ARE Happy Days here again?
Judging by this show, only partially.
There’s a lot to like about this new stage version of the classic American sitcom which plays on our penchant for nostalgia, but it failed to conjure up the warmth and charm of its namesake show.
Like the TV series, much of the action centres around Arnold’s diner which, in this adaptation, is under threat from developers. Cue the old gang - The Fonz, Richie, Ralph Malph, Potsie et al - teaming up to save their favourite burger joint in a plot that was teetering on the brink of saccharine.
A cleverly inventive folding set, drenched in vibrant colour, and twirling A-line skirts and bobby socks help to create an air of Americana and, as a fan of the original, it was entertaining to see new life being breathed into much-loved familiar characters.
Ben Freeman was perfectly capable as the preened-to-perfection Fonz, his acting as slick as his hair. He wasn’t quite as likeable as Henry Winkler’s version, but then they are some tough biker boots to fill.
Heidi Range has the luxury of being able to develop one of the show’s lesser-known characters, Pinky Tuscadero. Unlike The Fonz, this isn’t a character ingrained in pop culture, and Heidi did a sterling job of portraying a sassy heroine who sashays across the stage with a walk that demands attention.
Also notable is her vocal talent. In her first major stage role, she displayed a rich, warm tone that hadn’t always been given a chance to shine in her Sugababes days.
While the first half was a little slow to get going, the second half had a better pace and energy and, thankfully, we got to see more from Cheryl Baker as homely Mrs Cunningham and even a cheeky nod to her Eurovision days - one in only a handful of laugh-out-loud moments in the show.

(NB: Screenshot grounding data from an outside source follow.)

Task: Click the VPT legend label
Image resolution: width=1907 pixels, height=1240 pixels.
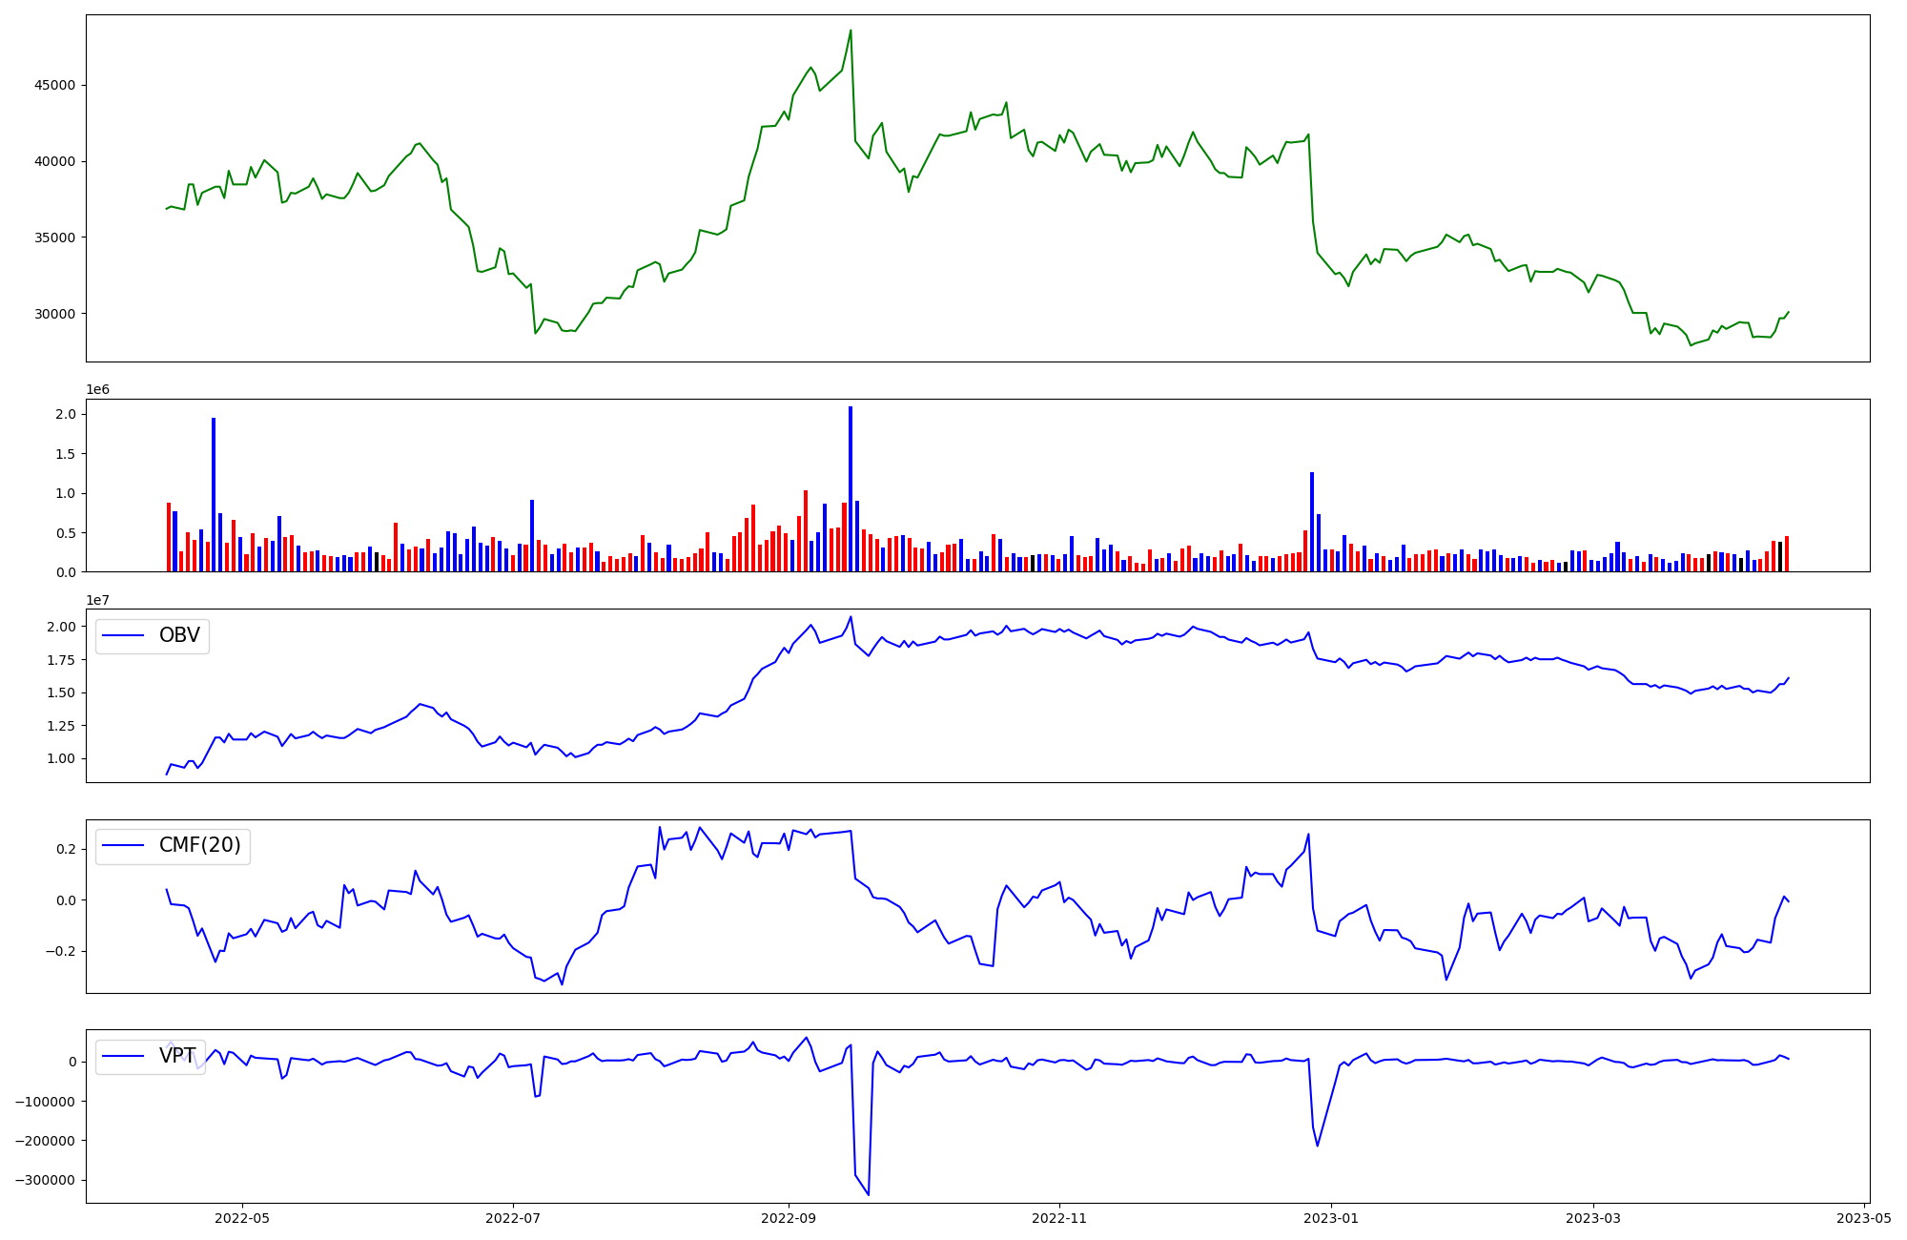Action: [177, 1056]
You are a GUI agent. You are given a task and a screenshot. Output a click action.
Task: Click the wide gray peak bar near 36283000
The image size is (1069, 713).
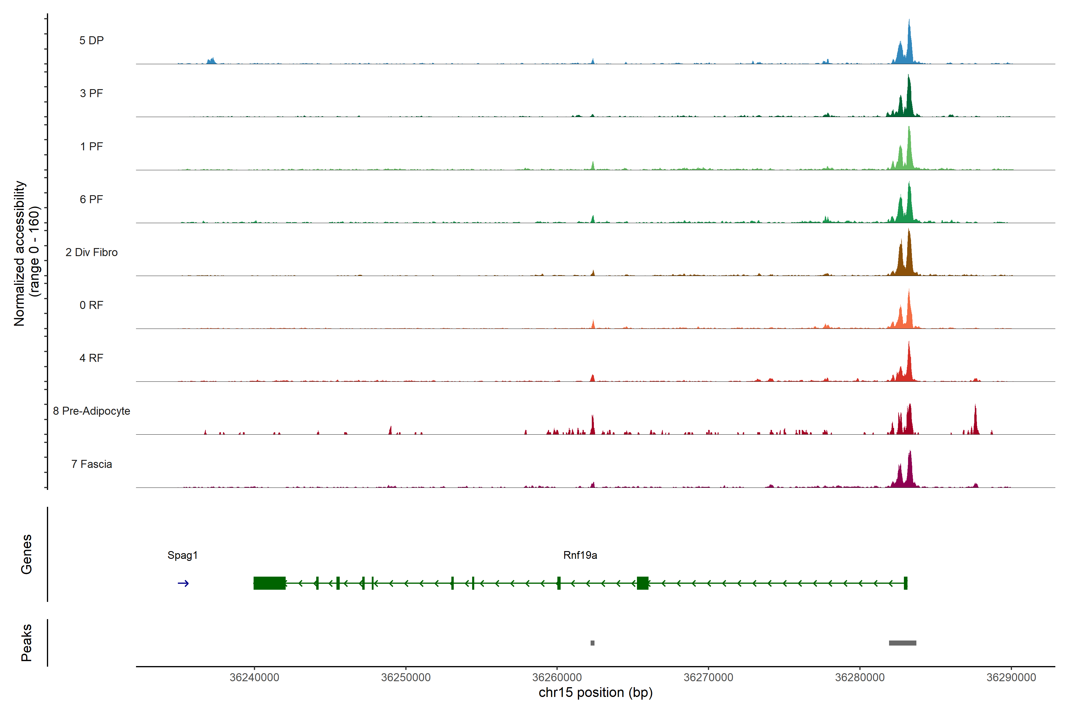click(x=902, y=643)
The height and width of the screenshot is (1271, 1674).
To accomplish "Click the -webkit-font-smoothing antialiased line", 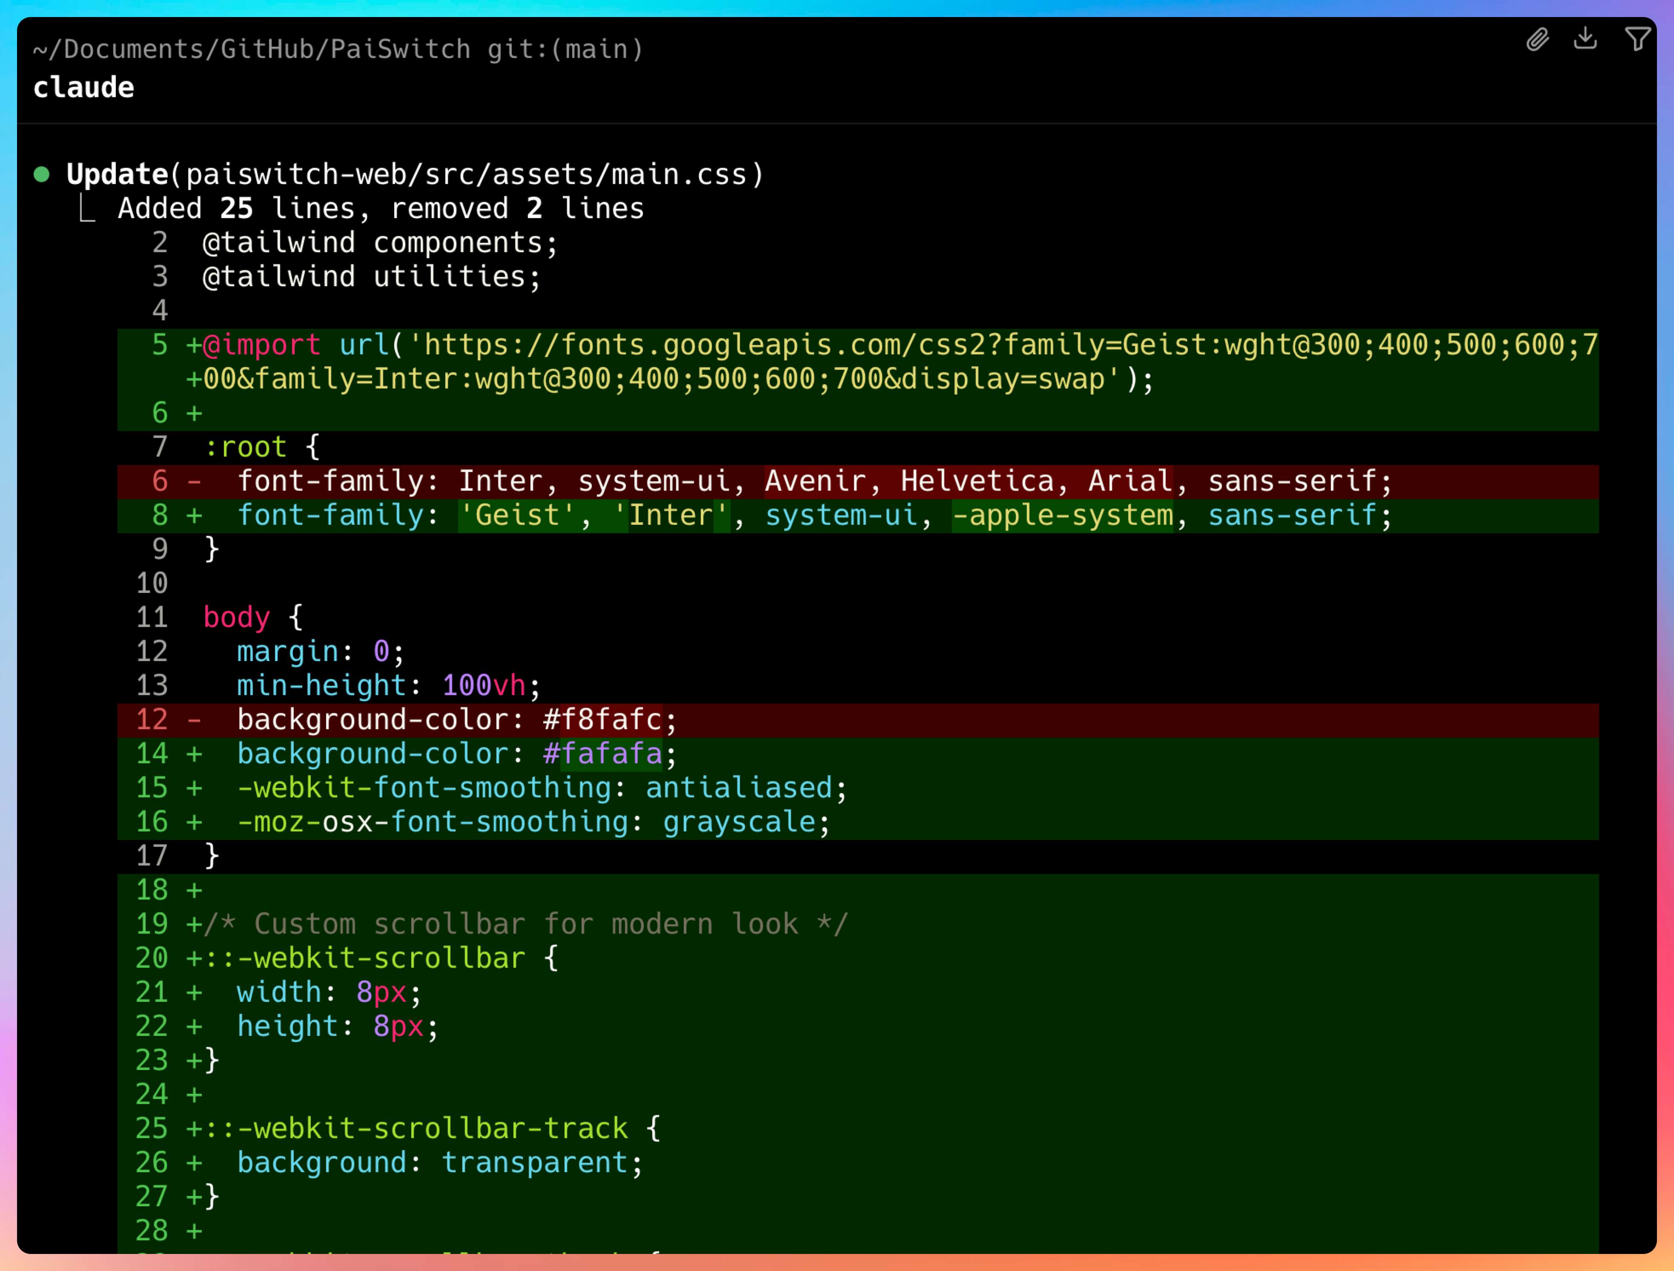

Ensemble dance routines were enthusiastically performed and the music certainly fitted the piece, but none of the numbers were as infectious as the theme tune, which I found myself waiting to be performed.
It featured in the finale, which was a standout moment in the show, as audience members rose to their feet to sway along with this rose-tinted ode to the ‘50s.
While the show is served with a side of corn, as expected from Happy Days, I just expected more magic from a meal at Arnold’s.